Farkındalık (mindfulness), köklerini Budist öğretilerinden alan,
aydınlanma ve bilgilenme yolunda önemli bir yere sahip spritüel ve
psikolojik bir beceri olarak kabul edilmektedir. Aydınlanmanın son
aşaması olarak kabul edilmektedir. Farkındalık, şimdiki zamanın ve
gerçekliğin (reality of things) dikkatli bir bilinçlilik halidir.Budha,
bir kişinin mümkün olduğunda sakin bir şekilde bedenini, duygularını ve
zihninin bilinçliliğini (awareness) devam ettirmesi gerektiğini savunur.
Farkındalık kavramı, psikoloji dünyasına ise, 1970li yıllarda, Jon Kabat-Zinn'in
çalışmaları ile girmiştir. 1974 yılında John Kabat-Zinn farkındalığı şu
şekilde tanımlamıştır: "Belirli bir yönde dikkatini vermek: Bir amaçla,
şimdiki zamanın içerisinde ve yargılamadan". (paying attention in a
particular way; on purpose, in the present moment, and nonjudgmentally.).
1979 yılında ise, Jonh Kabat-Zinn,
University of Massachusetts Medical Center'da kronik olarak hasta
kişilerin, fiziksel ve psikolojik semptomlarının tedavisindeve aynı
zamanda sağlık davranış ve tutumlarının pozitif yönde değişmesi alanında
uygulamak üzere, Farkındalık Temelli Stres Azaltımı (Mindfulness Based
Stress Reduction) programını bulmuştur. Bu programda acıyla baş etmek
için, beden tarama, aynı zamanda oturarak meditasyon kullanılmaktadır.

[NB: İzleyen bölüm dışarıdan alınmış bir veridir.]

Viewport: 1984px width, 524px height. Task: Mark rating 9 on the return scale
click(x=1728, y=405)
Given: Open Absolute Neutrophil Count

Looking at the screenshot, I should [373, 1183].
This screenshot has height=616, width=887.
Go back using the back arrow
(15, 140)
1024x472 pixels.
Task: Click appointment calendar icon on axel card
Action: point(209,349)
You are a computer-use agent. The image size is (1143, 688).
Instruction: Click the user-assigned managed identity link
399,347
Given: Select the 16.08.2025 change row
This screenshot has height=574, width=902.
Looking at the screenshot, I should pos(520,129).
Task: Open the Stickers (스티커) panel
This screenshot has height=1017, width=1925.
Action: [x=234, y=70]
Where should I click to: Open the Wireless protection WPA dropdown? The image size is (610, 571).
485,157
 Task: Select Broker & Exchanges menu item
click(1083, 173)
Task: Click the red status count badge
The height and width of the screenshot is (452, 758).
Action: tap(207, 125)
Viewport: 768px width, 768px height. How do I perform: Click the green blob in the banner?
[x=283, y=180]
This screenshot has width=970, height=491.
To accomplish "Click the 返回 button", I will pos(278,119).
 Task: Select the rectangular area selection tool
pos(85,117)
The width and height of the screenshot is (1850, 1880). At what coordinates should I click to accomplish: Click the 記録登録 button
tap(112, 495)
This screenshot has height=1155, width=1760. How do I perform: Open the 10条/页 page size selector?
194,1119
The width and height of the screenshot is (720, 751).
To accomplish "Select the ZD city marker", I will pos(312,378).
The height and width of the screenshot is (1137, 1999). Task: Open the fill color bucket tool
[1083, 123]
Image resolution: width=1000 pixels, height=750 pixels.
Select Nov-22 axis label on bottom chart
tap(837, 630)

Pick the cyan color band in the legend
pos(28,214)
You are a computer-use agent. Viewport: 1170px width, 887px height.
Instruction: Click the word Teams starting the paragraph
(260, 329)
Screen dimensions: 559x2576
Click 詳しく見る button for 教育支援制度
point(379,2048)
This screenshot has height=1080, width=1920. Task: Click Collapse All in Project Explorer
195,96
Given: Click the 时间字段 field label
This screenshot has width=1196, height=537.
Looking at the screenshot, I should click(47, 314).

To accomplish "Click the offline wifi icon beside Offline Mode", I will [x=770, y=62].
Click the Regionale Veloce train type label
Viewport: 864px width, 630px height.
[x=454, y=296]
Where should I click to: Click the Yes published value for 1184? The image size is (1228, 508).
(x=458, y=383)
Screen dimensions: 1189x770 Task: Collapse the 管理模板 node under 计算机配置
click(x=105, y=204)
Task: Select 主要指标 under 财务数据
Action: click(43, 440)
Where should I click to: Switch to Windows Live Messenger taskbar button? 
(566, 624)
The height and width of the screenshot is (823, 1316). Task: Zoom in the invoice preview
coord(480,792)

Bu programın sonrasında farkındalık temelli terapilere olan ilgi artmaya
başlamıştır.
Psikolojik bir kavram olarak farkındalık, Budist öğretilerdekine
dayanarak, dikkat ve bilinçliliğin odaklanmasını ifade etmektedir. Bu
kavramın psikoloji dünyasına girmesi ile birlikte, yapılan
araştırmalarda, özellikle anksiyete, depresyon ve stres seviyelerinin
düşmesi ve birçok psikolojik rahatsızlığın tedavisinde etkin bir işleve
sahip olduğu görülmüştür. Köklerini Budizm'den almasına rağmen,
psikoloji uygulamalarında din ve kültürden bağımsız olarak uygulandığı
kaynaklarda özellikle vurgulanmaktadır.
Günümüz dünyasında, modern yaşamda bir çok insan stres odaklı
düşünceleri nedeniyle zorluklar yaşamaktadır, farkındalık terapisi
kişinin bu düşüncelerle ve duygularla daha iyi baş etmesine destek olur.
Bu nedenle de Farkındalık Temelli Terapilerin kullanımı her geçen gün
gündelik hayatta ve Batı psikoloji dünyasında yaygınlaşmaktadır.